## Text under study

Barbaux et al. (2025) Integrating non-stationarity and uncertainty in design life levels based on climatological time series
Identification
- Journal: Weather and Climate Extremes
- Year: 2025
- Date: 2025-09-27
- Authors: Occitane Barbaux, Philippe Naveau, Nathalie Bertrand, Aurélien Ribes
- DOI: 10.1016/j.wace.2025.100807
Research Groups
- Météo France, Toulouse, France
- Autorité de Radioprotection et de Sureté Nucléaire (ASN), Fontenay-aux-Roses, France
- Centre National de Recherches Météorologiques (CNRM), Toulouse, France
- Laboratoire des Sciences du Climat et de l’Environnement (LSCE), Saint-Aubin, France
- Centre national de la recherche scientifique (CNRS), Toulouse, France
- Université de Toulouse, Toulouse, France
Short Summary
This study develops a novel method to infer design life levels for extreme events under non-stationary climate conditions, integrating both non-stationarity and uncertainty. It introduces the Predictive Equivalent Reliability (PER) level, a single, interpretable indicator that accounts for stochastic and estimation uncertainties, demonstrating its utility for robust risk assessment in a changing climate.
Objective
- To provide a single, interpretable indicator (Equivalent Reliability level) that summarizes information about extreme values in time series, even under non-stationary conditions.
- To capture both stochastic and estimation uncertainty in risk analysis by leveraging the Bayesian predictive distribution.
Study Configuration
- Spatial Scale: Case study on annual maxima of temperatures at Pierrelatte (44.33°N 4.73°E), Southern France. Covariate data for annual mean temperature over continental Europe (35–70°N, 10°W–30°E).
- Temporal Scale:
- Local observational data: 1985–2021.
- Simulated GCM data: 1850–2100.
- Observational covariate data (CRUTEM5): 1850–2020.
- Design period for application: 2050–2100 (51 years).
Methodology and Data
- Models used:
- Non-stationary Bayesian hierarchical Generalized Extreme Value (GEV) model (following Robin and Ribes, 2020).
- Equivalent Reliability (ER) level concept.
- Bayesian predictive distribution.

## Dataset extract
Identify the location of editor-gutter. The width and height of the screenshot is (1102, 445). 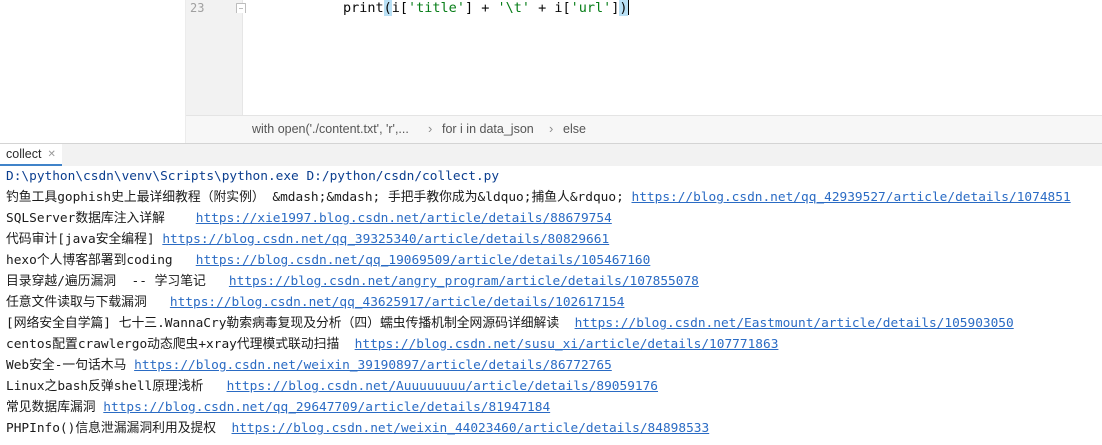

## Exercise set
(1) Rewrite the stretch of the study summary from "- Design period" through "and Ribes, 2020).", replacing "Design period" with "Target period".
(2) Answer these questions using the study summary.
(a) In which journal did the study appear?
(b) Where is the station used for the case study on annual temperature maxima?
(c) Which years does the local observational data cover?
(3) Take the study summary further, starting after its last line.
The listing is not needed for any of the work on this page.

## Responses by item number
(1)
- Target period for application: 2050–2100 (51 years).
Methodology and Data
- Models used:
- Non-stationary Bayesian hierarchical Generalized Extreme Value (GEV) model (following Robin and Ribes, 2020).

(2)
(a) Weather and Climate Extremes.
(b) Pierrelatte (44.33°N 4.73°E), in Southern France.
(c) 1985–2021.

(3)
- Markov chain Monte Carlo (MCMC) using the NUTS (No-U-Turn Sampler) algorithm for posterior sampling.
- NSSEA and Pystan (Stan Development Team, 2024) Python packages.
- Data sources:
- Local observational data: Annual maxima of daily maximum temperatures (TXx) from Pierrelatte meteorological station.
- Simulated data: 26 CMIP6 General Circulation Models (GCMs) ensemble (SSP1-1.9, SSP2-4.5, and SSP5-8.5 scenarios).
- Observational covariate data: CRUTEM5 dataset (annual mean temperature over Continental Europe).
Main Results
- For the SSP2-4.5 scenario and an annual exceedance probability of 𝑝=10⁻³, the Predictive Equivalent Reliability (PER) level for 2050–2100 is 47.4 °C. This is higher than the median time-dependent return level, which increases from 44.7 °C to 46.5 °C over the same period.
- For the SSP5-8.5 scenario, the PER level for 2050–2100 is 53.5 °C, exceeding the median time-dependent return level that increases from 45.5 °C to 51.6 °C.
- In all tested scenarios (SSP1-1.9, SSP2-4.5, SSP5-8.5), the PER level consistently exceeds the highest median time-dependent return level, highlighting the critical role of accounting for both parameter and stochastic uncertainty in design levels.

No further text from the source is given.